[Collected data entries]
....
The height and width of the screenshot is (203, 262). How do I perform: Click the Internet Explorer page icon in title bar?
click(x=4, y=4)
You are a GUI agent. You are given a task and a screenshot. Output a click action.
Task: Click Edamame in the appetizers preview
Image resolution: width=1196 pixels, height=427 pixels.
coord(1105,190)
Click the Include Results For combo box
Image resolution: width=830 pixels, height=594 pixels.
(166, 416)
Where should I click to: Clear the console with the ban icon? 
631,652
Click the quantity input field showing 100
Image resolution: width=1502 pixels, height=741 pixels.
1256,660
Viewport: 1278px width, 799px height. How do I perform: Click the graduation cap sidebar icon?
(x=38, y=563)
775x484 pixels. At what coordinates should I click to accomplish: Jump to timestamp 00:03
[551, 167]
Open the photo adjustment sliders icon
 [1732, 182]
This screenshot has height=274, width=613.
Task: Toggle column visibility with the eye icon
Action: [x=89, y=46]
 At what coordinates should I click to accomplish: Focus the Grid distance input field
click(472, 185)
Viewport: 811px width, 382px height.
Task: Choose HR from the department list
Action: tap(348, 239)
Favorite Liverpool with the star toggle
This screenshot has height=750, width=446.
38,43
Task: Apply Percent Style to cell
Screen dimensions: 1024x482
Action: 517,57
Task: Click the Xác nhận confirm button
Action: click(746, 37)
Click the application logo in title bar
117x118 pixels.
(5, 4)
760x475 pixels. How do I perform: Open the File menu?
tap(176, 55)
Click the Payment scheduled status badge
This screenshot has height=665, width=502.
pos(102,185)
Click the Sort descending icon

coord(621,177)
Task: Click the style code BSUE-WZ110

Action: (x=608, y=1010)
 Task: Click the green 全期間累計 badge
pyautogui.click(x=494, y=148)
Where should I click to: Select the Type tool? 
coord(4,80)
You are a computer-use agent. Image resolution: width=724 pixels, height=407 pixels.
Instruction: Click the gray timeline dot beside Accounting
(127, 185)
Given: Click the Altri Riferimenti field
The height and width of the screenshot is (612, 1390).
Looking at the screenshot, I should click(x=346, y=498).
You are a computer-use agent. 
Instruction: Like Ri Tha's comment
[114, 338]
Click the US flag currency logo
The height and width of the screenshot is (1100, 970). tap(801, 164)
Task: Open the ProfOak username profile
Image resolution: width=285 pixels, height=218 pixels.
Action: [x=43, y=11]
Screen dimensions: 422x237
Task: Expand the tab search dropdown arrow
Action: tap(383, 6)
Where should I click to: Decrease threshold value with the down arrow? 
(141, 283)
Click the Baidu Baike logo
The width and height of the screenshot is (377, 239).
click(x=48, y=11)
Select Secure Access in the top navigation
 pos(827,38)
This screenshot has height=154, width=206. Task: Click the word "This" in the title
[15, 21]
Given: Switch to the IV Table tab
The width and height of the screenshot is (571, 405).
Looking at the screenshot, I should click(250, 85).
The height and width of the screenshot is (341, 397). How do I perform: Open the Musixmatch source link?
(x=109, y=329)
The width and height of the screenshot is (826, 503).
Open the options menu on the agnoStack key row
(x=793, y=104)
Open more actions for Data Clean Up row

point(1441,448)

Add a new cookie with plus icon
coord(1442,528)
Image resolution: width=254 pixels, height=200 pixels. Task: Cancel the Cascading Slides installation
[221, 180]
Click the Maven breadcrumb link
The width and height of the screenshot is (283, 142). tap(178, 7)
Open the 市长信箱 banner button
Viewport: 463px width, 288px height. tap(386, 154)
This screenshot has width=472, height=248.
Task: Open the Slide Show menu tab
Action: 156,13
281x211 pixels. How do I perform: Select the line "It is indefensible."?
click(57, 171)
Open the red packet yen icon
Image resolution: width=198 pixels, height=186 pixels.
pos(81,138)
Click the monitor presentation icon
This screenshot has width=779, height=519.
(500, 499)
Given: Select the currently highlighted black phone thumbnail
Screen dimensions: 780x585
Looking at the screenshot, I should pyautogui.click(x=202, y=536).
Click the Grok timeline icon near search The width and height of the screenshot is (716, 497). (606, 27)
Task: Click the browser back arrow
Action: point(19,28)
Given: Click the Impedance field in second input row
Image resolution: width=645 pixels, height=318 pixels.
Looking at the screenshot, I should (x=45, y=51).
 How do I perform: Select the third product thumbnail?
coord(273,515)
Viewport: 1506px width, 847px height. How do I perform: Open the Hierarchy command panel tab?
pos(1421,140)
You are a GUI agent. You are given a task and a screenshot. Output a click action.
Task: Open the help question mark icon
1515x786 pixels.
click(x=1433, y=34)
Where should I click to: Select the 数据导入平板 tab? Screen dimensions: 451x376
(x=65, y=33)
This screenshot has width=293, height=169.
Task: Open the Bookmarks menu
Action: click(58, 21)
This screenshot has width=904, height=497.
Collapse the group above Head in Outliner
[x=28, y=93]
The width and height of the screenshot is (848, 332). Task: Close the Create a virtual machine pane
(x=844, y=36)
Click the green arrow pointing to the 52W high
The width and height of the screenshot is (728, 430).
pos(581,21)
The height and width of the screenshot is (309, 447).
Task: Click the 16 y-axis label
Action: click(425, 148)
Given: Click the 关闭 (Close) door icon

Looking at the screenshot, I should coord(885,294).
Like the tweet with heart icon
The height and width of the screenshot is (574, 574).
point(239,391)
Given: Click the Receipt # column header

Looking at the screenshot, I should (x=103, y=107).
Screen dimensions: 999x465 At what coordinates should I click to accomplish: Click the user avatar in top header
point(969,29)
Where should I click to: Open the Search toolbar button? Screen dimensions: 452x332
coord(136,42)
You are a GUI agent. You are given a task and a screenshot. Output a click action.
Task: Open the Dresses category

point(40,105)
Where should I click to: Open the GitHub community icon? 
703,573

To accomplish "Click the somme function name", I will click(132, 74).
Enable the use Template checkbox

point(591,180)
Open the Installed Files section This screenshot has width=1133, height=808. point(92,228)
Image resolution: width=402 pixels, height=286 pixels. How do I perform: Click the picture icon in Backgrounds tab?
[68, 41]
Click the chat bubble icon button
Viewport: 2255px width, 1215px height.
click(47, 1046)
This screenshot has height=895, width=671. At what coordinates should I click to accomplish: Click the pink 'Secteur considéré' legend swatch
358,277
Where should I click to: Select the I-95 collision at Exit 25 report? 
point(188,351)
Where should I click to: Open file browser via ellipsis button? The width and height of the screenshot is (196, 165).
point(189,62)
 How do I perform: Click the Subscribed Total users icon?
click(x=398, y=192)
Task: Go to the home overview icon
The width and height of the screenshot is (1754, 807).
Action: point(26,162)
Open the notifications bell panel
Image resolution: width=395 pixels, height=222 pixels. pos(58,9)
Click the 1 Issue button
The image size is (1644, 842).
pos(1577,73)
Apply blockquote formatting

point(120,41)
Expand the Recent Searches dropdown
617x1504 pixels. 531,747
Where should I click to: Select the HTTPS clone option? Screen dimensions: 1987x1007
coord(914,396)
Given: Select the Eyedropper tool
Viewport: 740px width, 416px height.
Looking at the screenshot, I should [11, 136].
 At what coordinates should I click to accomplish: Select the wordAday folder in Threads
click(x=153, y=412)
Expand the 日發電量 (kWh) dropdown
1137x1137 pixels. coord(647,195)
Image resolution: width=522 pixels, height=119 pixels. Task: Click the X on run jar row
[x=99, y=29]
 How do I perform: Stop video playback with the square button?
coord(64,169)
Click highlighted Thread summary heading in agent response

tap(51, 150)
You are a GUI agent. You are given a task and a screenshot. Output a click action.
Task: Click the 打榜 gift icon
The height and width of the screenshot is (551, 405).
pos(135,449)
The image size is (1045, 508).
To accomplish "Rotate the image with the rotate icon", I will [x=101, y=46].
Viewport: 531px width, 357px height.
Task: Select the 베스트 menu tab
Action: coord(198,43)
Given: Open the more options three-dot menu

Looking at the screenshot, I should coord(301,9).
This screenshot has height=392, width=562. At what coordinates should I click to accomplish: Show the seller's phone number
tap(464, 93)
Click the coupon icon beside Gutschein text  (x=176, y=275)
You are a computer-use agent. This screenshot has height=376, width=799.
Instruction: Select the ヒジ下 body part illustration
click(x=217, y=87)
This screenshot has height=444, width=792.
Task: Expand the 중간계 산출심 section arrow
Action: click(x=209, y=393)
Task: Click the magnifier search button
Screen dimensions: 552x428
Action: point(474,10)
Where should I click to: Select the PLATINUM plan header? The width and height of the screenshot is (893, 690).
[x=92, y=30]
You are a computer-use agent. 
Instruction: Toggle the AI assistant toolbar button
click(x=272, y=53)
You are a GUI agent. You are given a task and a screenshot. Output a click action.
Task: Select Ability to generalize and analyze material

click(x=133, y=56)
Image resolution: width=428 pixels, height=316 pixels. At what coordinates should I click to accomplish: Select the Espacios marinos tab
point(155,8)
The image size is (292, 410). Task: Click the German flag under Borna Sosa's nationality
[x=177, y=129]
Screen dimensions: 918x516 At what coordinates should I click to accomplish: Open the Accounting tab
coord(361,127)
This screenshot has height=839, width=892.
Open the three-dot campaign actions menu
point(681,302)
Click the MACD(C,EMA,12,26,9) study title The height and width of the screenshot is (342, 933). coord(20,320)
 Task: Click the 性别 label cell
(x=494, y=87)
....
### Exercise directions
Return everything from the line containing "Where should I click to: Open the GitHub" down to the line containing "point(188,351)", including both of those lines, exactly as they appear in the records above.

### Reply
Where should I click to: Open the GitHub community icon? 
703,573

To accomplish "Click the somme function name", I will click(132, 74).
Enable the use Template checkbox

point(591,180)
Open the Installed Files section This screenshot has width=1133, height=808. point(92,228)
Image resolution: width=402 pixels, height=286 pixels. How do I perform: Click the picture icon in Backgrounds tab?
[68, 41]
Click the chat bubble icon button
Viewport: 2255px width, 1215px height.
click(47, 1046)
This screenshot has height=895, width=671. At what coordinates should I click to accomplish: Click the pink 'Secteur considéré' legend swatch
358,277
Where should I click to: Select the I-95 collision at Exit 25 report? 
point(188,351)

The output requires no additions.